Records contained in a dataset
▼

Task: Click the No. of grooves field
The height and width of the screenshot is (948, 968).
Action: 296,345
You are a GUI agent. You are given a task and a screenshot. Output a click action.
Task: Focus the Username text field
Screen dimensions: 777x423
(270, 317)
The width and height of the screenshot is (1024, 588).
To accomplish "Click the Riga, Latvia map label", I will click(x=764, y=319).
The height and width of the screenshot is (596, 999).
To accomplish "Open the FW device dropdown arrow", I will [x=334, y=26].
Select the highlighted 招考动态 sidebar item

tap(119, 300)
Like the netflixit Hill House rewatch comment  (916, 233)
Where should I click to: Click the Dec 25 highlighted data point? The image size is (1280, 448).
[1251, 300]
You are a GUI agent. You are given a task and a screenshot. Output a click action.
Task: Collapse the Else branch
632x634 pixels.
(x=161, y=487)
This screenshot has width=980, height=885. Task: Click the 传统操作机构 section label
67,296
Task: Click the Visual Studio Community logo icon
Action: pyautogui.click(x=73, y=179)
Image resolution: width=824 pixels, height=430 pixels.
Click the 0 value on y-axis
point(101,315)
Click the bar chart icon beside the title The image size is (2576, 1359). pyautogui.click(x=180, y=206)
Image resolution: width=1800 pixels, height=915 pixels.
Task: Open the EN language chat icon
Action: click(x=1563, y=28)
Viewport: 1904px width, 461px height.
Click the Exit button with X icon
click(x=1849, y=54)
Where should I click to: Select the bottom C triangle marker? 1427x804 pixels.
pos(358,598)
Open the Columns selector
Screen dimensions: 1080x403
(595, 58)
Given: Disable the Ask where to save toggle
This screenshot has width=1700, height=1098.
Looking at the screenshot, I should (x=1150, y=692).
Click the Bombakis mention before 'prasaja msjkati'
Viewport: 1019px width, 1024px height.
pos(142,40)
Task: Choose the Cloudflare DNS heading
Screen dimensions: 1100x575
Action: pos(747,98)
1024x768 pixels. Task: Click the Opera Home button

▲

# TASK REQUIREMENTS:
Retype exactly the lines from the one containing "Click the Exit button with X icon" through the last line of the records above, including both.

# WRITTEN RESPONSE:
Click the Exit button with X icon
click(x=1849, y=54)
Where should I click to: Select the bottom C triangle marker? 1427x804 pixels.
pos(358,598)
Open the Columns selector
Screen dimensions: 1080x403
(595, 58)
Given: Disable the Ask where to save toggle
This screenshot has width=1700, height=1098.
Looking at the screenshot, I should (x=1150, y=692).
Click the Bombakis mention before 'prasaja msjkati'
Viewport: 1019px width, 1024px height.
pos(142,40)
Task: Choose the Cloudflare DNS heading
Screen dimensions: 1100x575
Action: pos(747,98)
1024x768 pixels. Task: Click the Opera Home button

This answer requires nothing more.